Can it be said, then that it is all right for a practitioner to
experiment with pleasure? Certain masters say that desire and passions
must be cut off to attain awakening.
If you think
desire and passions must be cut off, do it. Put all your energy into
this project and see after a while if the flames of desire and passions
have gone out in you. Examine the situation clearly. Have you found
plenitude? Are you emancipated from desires and passions? Take a little
tour around the city come out of your retreat. Walk around; watch
people. Are you really emancipated from desires and passions? Then
examine the state of your sensitivity of perception. Has it developed,
or on the contrary has it become weakened, wilted, withered? Do certain
expressions of the body, voices, emotions, desires of others bother you?
Have you found a joyous stability, an enthusiasm in the face of life? Is
there no coldness or hardness in your gaze, in your body, in your mind?
If this is the case, if nothing disturbs you anymore, you have
succeeded.
This is an
extremely difficult undertaking. Man-An, the seventeenth-century Zen
master, has said, drawing on a stanza from the poem by the Third
Patriarch of Ch'an, Seng t'san:
The Third
Patriarch of Zen said, "If you want to head for the Way of Unity,
do not be averse to the objects of the six senses [the mind is the sixth
sense]." This does not mean that you should indulge in the objects
of the six senses; it means that you should keep right mindfulness
continuous, neither grasping nor rejecting the objects of the six senses
in the course of everyday life, like a duck going to water without its
feathers getting wet.
If, in contrast, you despise the objects of the six senses and try to
avoid them, you fall into escapist tendencies and never fulfil the Way
of Buddhahood. If you clearly see the essence, then the objects of the
six senses are themselves meditation, sensual desires are themselves the
Way of Unity, and all things are manifestations of Reality. Entering
into the great Zen stability undivided by movement and stillness, body
and mind are both freed and eased.
As for people who set out to cultivate spiritual practice with aversion
to the objects and desires of the senses, even if their minds and
thoughts are empty and still and their contemplative visualization is
perfectly clear, still when they leave quietude and get into active
situations, they are like fish out of water, like monkeys out of trees.
But
integrating the whole of the desires and the passions with the quest is
also a difficult path, because this path demands total clarity about
what you really are, with no reference to what you would like to be. By
this patient examination you will come to know and discover yourself in
reality.
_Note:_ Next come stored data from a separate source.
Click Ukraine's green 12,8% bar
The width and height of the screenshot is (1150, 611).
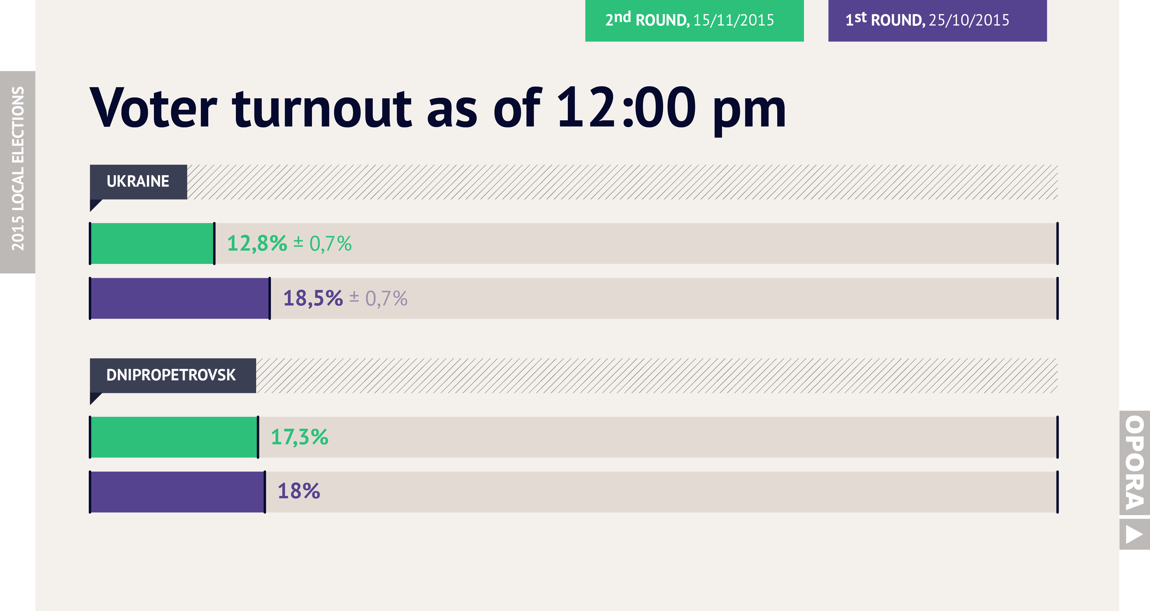[152, 244]
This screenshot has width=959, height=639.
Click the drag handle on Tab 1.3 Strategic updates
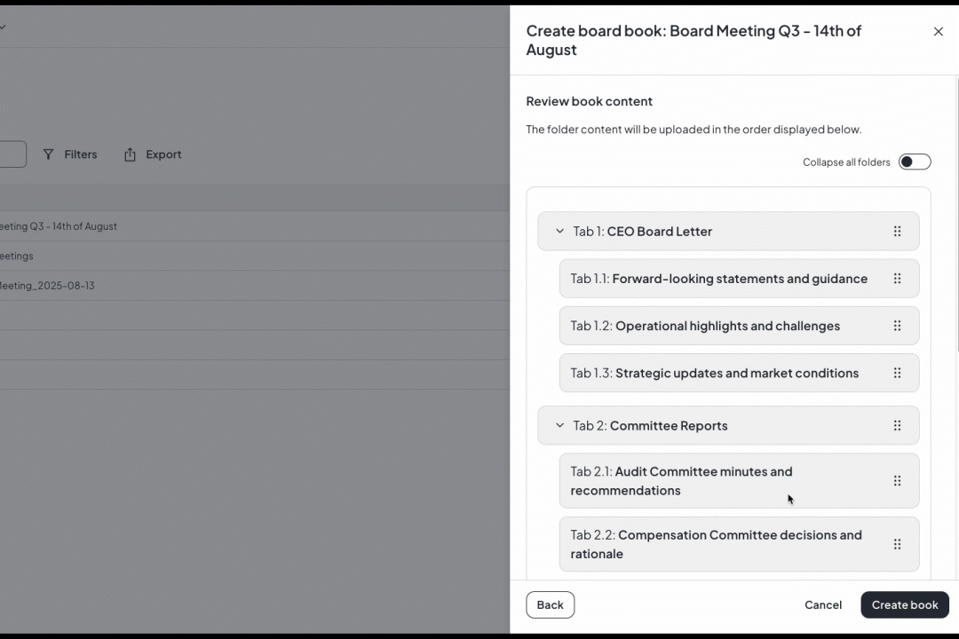(x=898, y=373)
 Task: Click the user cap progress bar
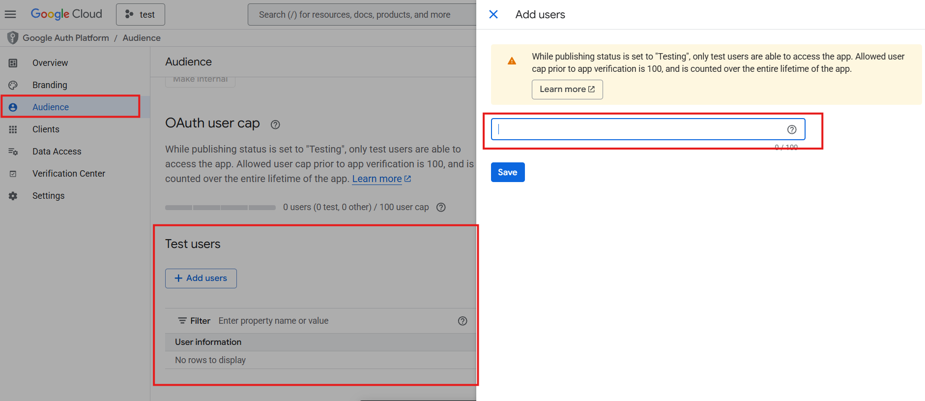coord(220,208)
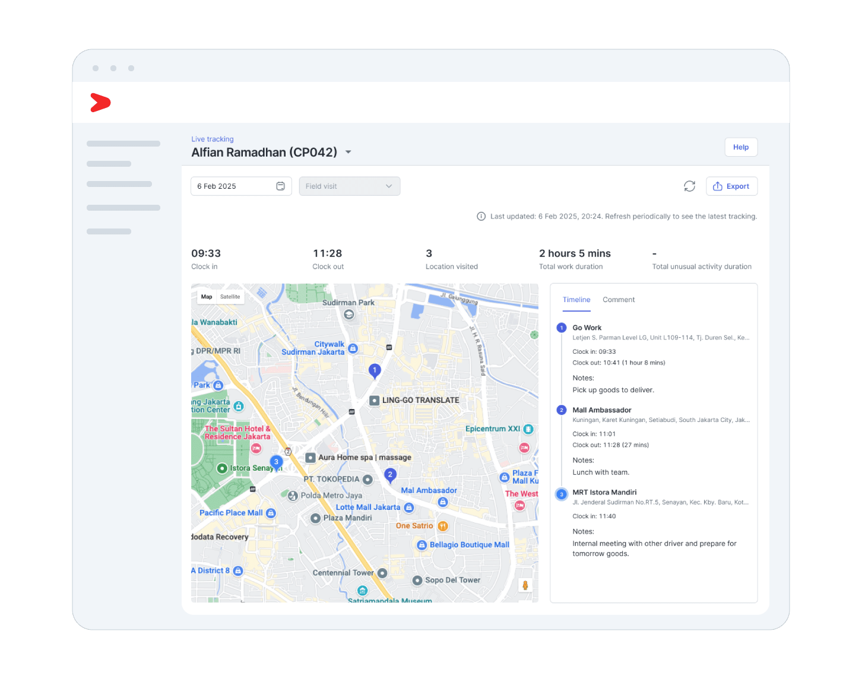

You will bring to the light of day all your psychological
functionings, your whole sensorality, your thoughts, and your feelings.
Rather than
straining toward an objective such as liberating yourself from desire,
which is a desire itself, you will enter a virgin space where the
fundamental freedom of your consciousness will surface little by little.
By slipping into the flow of life, you will have the joyous and luminous
experience that the Tantric masters talk about. You will at last be
present to reality, not to your objectives, and in this shadowless,
maskless reality you will little by little discover the infinite. At
this point, you will no longer be anything but love and source.
"Everything that flows is good," I once heard someone say.